In 1855 Father Santos María Camero was made parish priest of nearby La Vega. Not long after his appointment, he was called up over the pass to Chinga Caliente to give last rites to a dying man. When he crested the ridge and the plain opened below him, he saw what he later described as a beautiful expanse - a landscape that should, he thought, have a town at its center. The local farmers had been asking for exactly that; the journey to La Vega for Mass, weddings, and civil affairs was long and difficult. Father Santos asked Francisca Sánchez de Convers to donate the land. She agreed. By 1856, 41 lots had been subdivided along a bridle path leading up toward the Yaque mountains, and 20 families had built thatched houses with clay tile and dirt floors. On January 29, 1857, the commission came to decide whether the village should be officially a municipality. It was the feast of Saint Francis de Sales. The owners were Francisca and Francisco. The name suggested itself.
The Archbishop of Bogotá formally created the parish by episcopal decree on August 15, 1857. On November 21 of the same year, the Cundinamarca State Assembly approved the new municipality, ordering the land expanded to nine hectares and the construction of public offices and a jail. The civil war of 1859 forced Francisca Convers to sell the hacienda; her successor, Dr. Senen Gutiérrez Castillo, delivered the promised nine hectares to Fray Blas Lombana in 1873. The first co-educational school opened in 1884. In 1895 Mayor Rogelio Alvarado and priest Florentino Sarmiento established a post and telegraph office. The first power plant opened in 1928 at the Quinta de San Luis, three kilometers from town. The current parish church, which now anchors the plaza, was built between 1943 and 1953 under Father José Arquímedes Castro.

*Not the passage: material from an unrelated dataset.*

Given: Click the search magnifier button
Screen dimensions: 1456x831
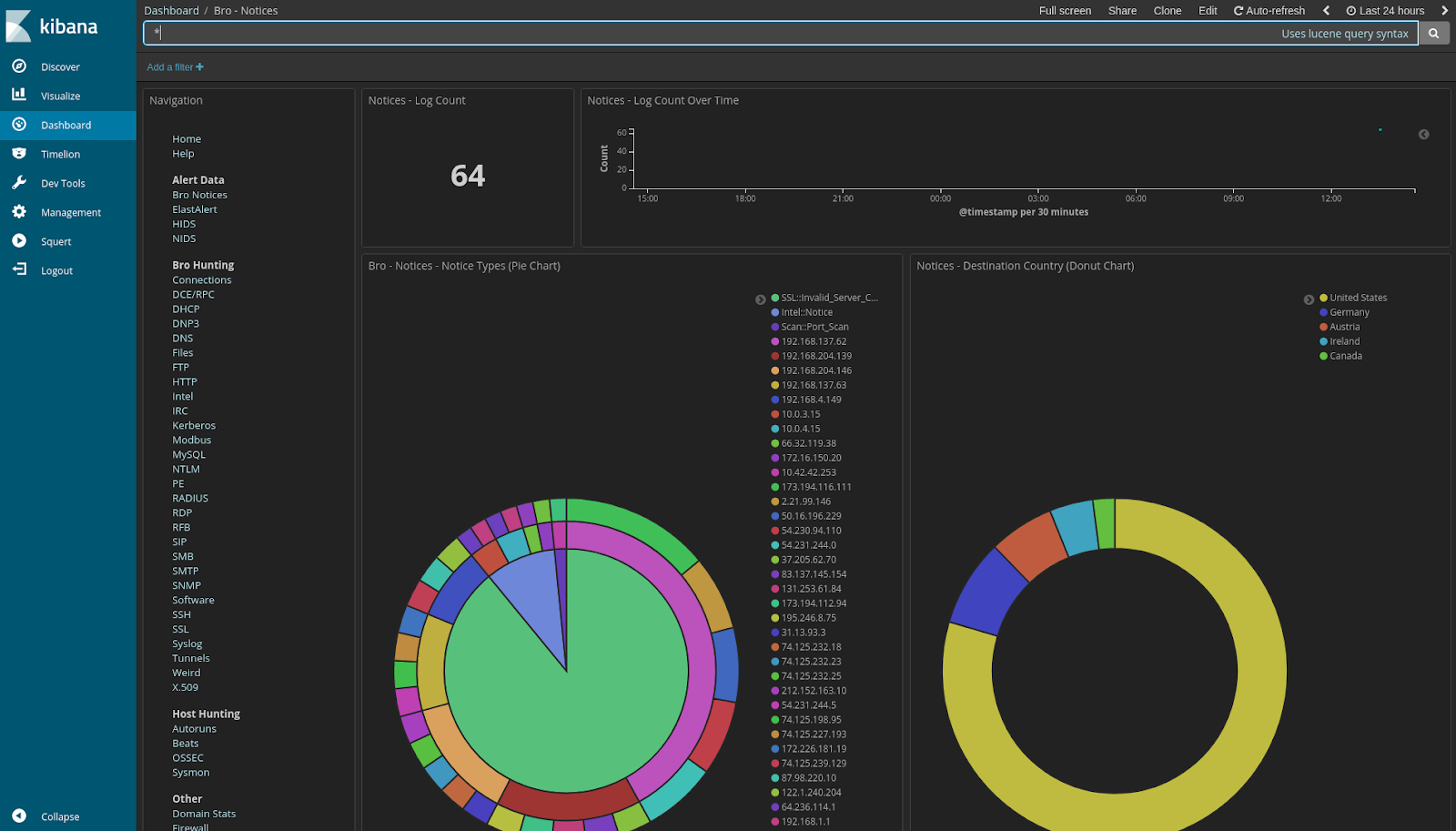Looking at the screenshot, I should click(1434, 33).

Fifty-two kilometers from Bogotá, at about 1,500 meters elevation, with an average temperature of 20 °C and a páramo bajo climate - cool mornings, gentle afternoons - San Francisco has become a destination for one particular reason: the hummingbirds. El Jardín Encantado, the Enchanted Garden, is a private reserve inside the municipality where dozens of hummingbird species come to feeders set in tropical gardens. Birders arrive from across the Americas to see species found nowhere else at such density. The town itself remains small - roughly a third of the municipality's population lives in the town proper, with the rest spread across the rural districts of Arrayán, El Peñón, Juan de Vera, La Laja, Muña, Pueblo Viejo, Sabaneta, San Antonio, San Miguel, and Tóriba. The Convers hacienda is still there under its later name, La Carlina. The parish church still stands. The coincidence of names that founded the place has long since become simply the name of home.
San Francisco lies at 4.971°N, 74.289°W on the western flanks of the Eastern Range of the Colombian Andes, about 52 km northwest of Bogotá, at roughly 1,500 m elevation. The nearest major airport is Bogotá's El Dorado International (SKBO), from which it is about 75 km by road. From altitude, the municipality reads as rolling green farmland and scattered páramo cut by the San Miguel River and ringed by higher ridges; the cloud-forest belt on surrounding peaks is often misty. A small paved road from Bogotá via Facatativá and La Vega reaches the town. The area receives heavy rainfall (average 1,493 mm annually), so afternoon clouds are common.